The effects of Figure 2 can influence STRF interpretation in a number of different ways. a–c, For this model sweep-sensitive neuron, with multiplicative RF components that are temporally offset and spectrally adjacent (a), the STRF estimated using an ensemble of ripples greatly overestimates the extent of spectrotemporal tuning (b vs c).

Figure 4.

Divisive inhibition can cause overestimation of support. a, In this model RF, the maximum spectral extents of the regions of inhibition (dashed red line) and excitation (solid blue line) were identical, although the profiles had different shapes; in the temporal dimension, both extents and profile shapes were the same. b, Inhibitory sidebands are clearly apparent when an STRF is estimated using the DRC stimulus c. In the STRF estimated with the ensemble of ripples, an alternating pattern extends beyond the simple sidebands and outside the support of the model.

Figure 5.

a, b, A rectifying nonlinearity (a) applied after a simple bimodal linear RF does not have any impact on the estimation of an STRF using the independent DRC stimulus (b).
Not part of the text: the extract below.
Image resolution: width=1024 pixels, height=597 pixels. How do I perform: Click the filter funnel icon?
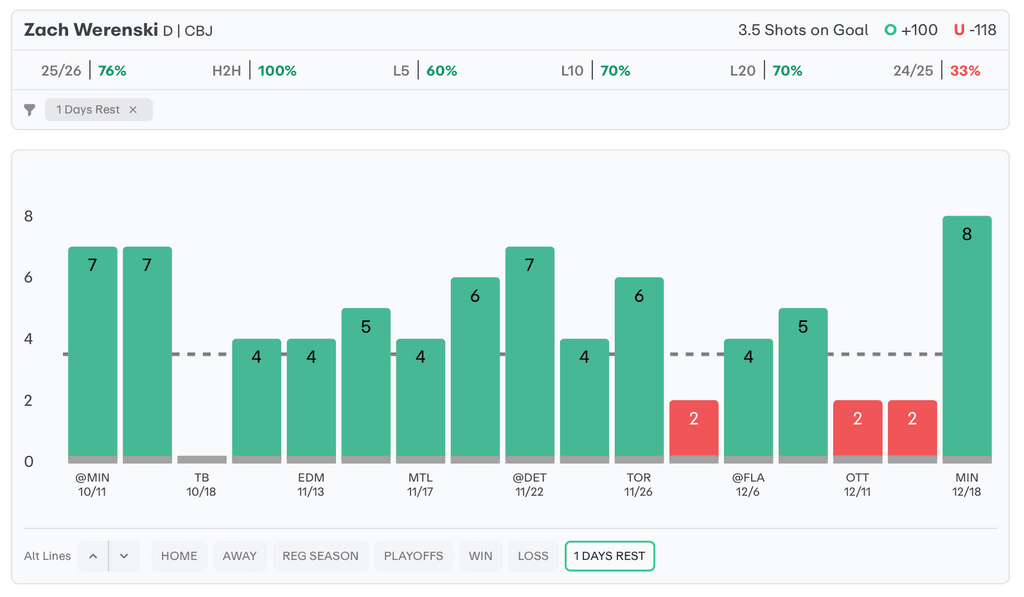coord(30,110)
However, with the ripple stimulus, the receptive field of the neuron is overestimated, and sidebands appear.

Figure 6.

The best-fit linear regression (red line) to parabolic data (black dashed line) depends on the subset of the data used in the fit (black solid line).

Figure 7.

a, b, The periodic structure of a ripple stimulus in spectrotemporal space (a) simplifies to a single point in modulation transfer function space (b), up to a symmetry about the origin imposed by a real-valued signal. ccc–f, The true support of the nonlinear RF (c) from Figure 2c is overestimated in spectrotemporal space when using an ensemble of ripple stimuli (e), but when transformed into modulation transfer function space, the estimate is conservative (d, f). (Note that c and d show the spectrotemporal and modulation transfer function representations of the true support of the multiplicative RF, not the DRC estimate of this support.)

Figure 8.

a, An RF with an inhibitory linear component and an excitatory multiplicative component, in which spectrotemporal extents of the two components are the same. b, At low stimulus powers, the linear component dominates, and the peak is inhibitory. c, d, As the stimulus power is increased, the influence of the multiplicative term begins to dominate; the peak diminishes (c) and becomes strongly excitatory (d). For this example, background firing was simulated by adding a constant to r⃗ (see Materials and Methods); orange represents this baseline response, with black being drops below this rate and white denoting increases in rate.

Figure 9.

a–t, The STRF of a model neuron varies with the stimulus used to estimate it. Although the STRF estimated for a linear model (a–e) is invariant with the stimulus used, STRF estimates are stimulus dependent for the multiplicative RF (f–j), the threshold RF (k–o), and the divisive inhibition RF (p–t). a, f, k, p, Support of the models. All time–frequency combinations that can contribute to the response are shown in white. b, g, l, q, STRFs estimated using ambient environmental sounds. c, h, m, r, STRFs estimated using Bengalese finch song. d, i, n, s, STRFs estimated using cotton-top tamarin vocalizations. e, j, o, t, STRFs estimated using speech.

Figure 10.

Minor changes in the model parameters can influence interactions with stimulus statistics. a, b, The multiplicative RF used in this paper (a; only model support shown, as in Fig. 9) leads to spectral elongation in the STRF estimated using Bengalese finch song (b; same as in Fig. 9). c, d, However, changing the locations of the RF components (c) leads to both more pronounced spectral elongation and the appearance of a clear third peak in the STRF (d).